Advanced neuroblastoma patients often undergo surgery along with radiation therapy and chemotherapy, and may even have a transplant of their own bone marrow.
"Despite all the modern advances we have in medical science, still only 25 to 30 percent of children with advanced neuroblastoma are able to be cured at this point in time," Yanik says. "One of the thoughts is that we're still not achieving optimal delivery of the therapy to the tumor itself."
That's why the idea of using MIBG is so promising, Yanik explains. The compound combines a substance called meta-iodobenzylguanadine -- similar to norepinephrine -- with a radioactive form of iodine called iodine-131. It was originally developed at the U-M to treat high blood pressure, but researchers discovered another effect: the MIBG was found to bind to tumor cells that produced chemicals called catecholamines - for instance, neuroblastomas.
"MIBG will go through the body looking for that neuroblastoma, and once it finds it, it will bind to it," Yanik explains. "That finding led the University of Michigan to pioneer the use of MIBG in the 1970s and 80s to diagnose neuroblastomas. The MIBG is given as an infusion into a patient's IV, and attaches to any neuroblastoma that's in the body so that we can see it on an X-ray type image."
Ninety percent of neuroblastomas will take up the MIBG. If, however, the MIBG can't successfully attach to a patient's tumor, it can't be used to find or treat it.
Prior trials at the U-M and elsewhere attempted to use MIBG alone. But, says Yanik, "At the U-M, we determined that if we combined bone marrow transplant with MIBG therapy as two knock-out punches back to back, we might have success in treating patients with extensive neuroblastomas."
The protocol used to produce the new results was developed through cooperation among U-M nuclear medicine specialists, oncologists, radiologists and bone marrow transplant specialists. The MIBG is made at the Phoenix Memorial Laboratory, the U-M nuclear research laboratory.

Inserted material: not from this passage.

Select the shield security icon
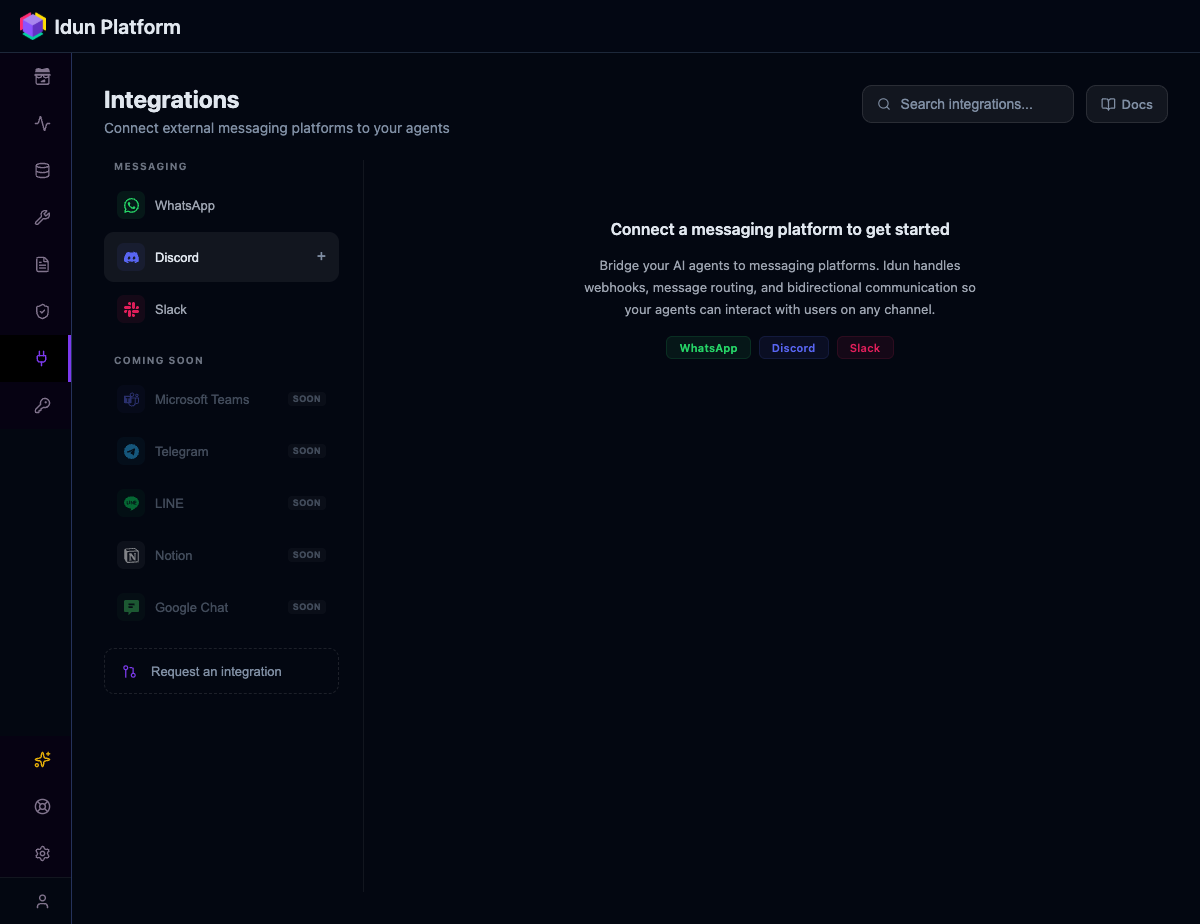 click(x=42, y=311)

The regimen starts with a regular low-dose MIBG imaging scan, to make sure the patient's tumors will take up the compound and to pinpoint where the tumors are found. Then, the U-M team harvests and freezes some of the patient's bone marrow, before starting a 21-day attack.

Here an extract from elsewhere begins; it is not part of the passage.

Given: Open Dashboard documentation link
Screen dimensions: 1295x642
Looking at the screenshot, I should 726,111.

The assault on the cancer starts with an infusion of the MIBG solution in the patient's IV. The MIBG is administered over 90 minutes to the patient in a special lead-lined hospital room. The shielding around the patient keeps parents and other healthy people from exposure to radiation.
During the three to five days in the special room, the children can watch TV and play with video games or toys while the radioactivity in the MIBG does its silent work attacking the tumors.

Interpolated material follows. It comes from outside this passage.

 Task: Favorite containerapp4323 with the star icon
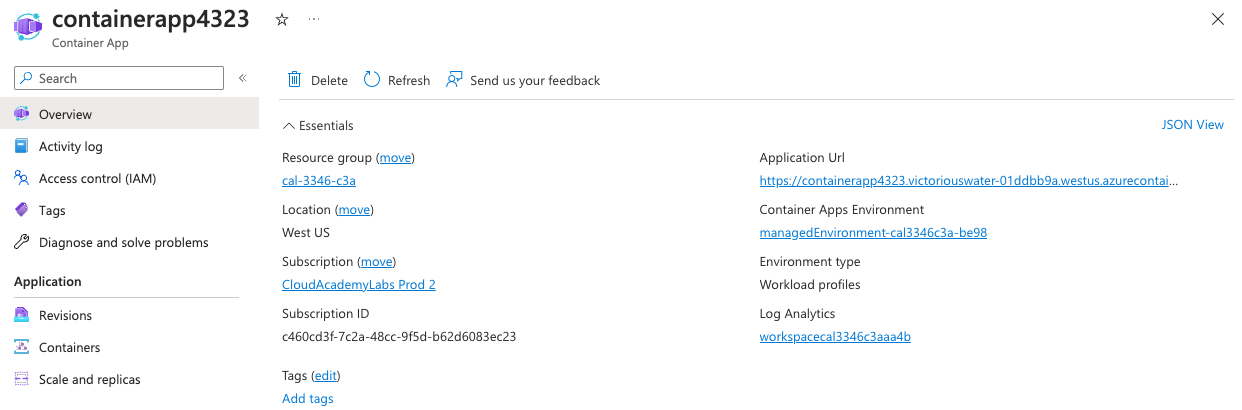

Though the dose is high, the only side effects reported during administration of the MIBG were mild nausea and vomiting.
Three to four days after receiving the MIBG, patients are discharged from the hospital. They are then re-admitted in two weeks for four days of high-dose chemotherapy followed by an infusion of their stored bone marrow. The patients are then required to stay in the hospital for several weeks to recover from the transplant.
The promising results from the initial U-M trial have led to the research being performed in several other pediatric transplant centers in the U.S. The U-M has joined forces with several other medical centers, including the University of California at San Francisco, Children's Hospital of Los Angeles, and the Children's Hospital of Philadelphia, to treat patients with MIBG using a common protocol.
Meanwhile, Yanik and his colleagues continue to perform research designed to help predict which patients may benefit most from MIBG earlier in their treatment course, rather than waiting until they have failed conventional treatment.